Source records
==============================

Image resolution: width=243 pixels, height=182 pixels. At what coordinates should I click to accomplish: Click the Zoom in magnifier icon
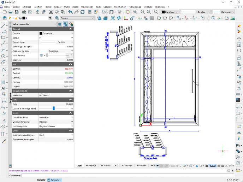coord(135,12)
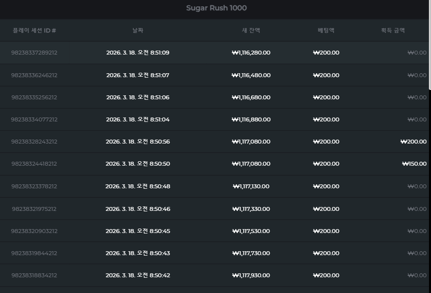Click session ID 98238321975212
This screenshot has height=293, width=431.
click(x=34, y=209)
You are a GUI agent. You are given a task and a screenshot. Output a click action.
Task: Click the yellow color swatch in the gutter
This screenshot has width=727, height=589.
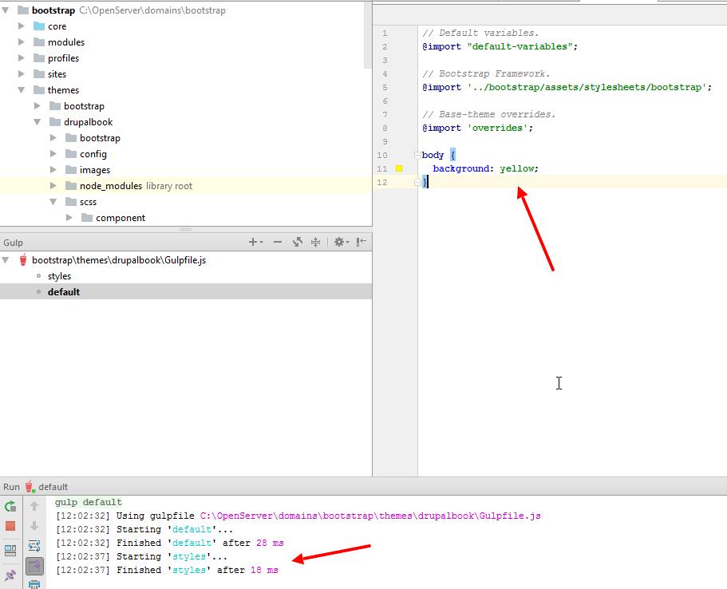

==============================

*TASK DIRECTIONS*: What the answer must hold: all the data above, given again exactly, without pictures.

*SOLUTION FOR THIS PROBLEM*:
Image resolution: width=243 pixels, height=182 pixels. At what coordinates should I click to accomplish: Click the Zoom in magnifier icon
coord(135,12)
Click session ID 98238321975212
This screenshot has height=293, width=431.
click(x=34, y=209)
You are a GUI agent. You are given a task and a screenshot. Output a click action.
Task: Click the yellow color swatch in the gutter
This screenshot has width=727, height=589.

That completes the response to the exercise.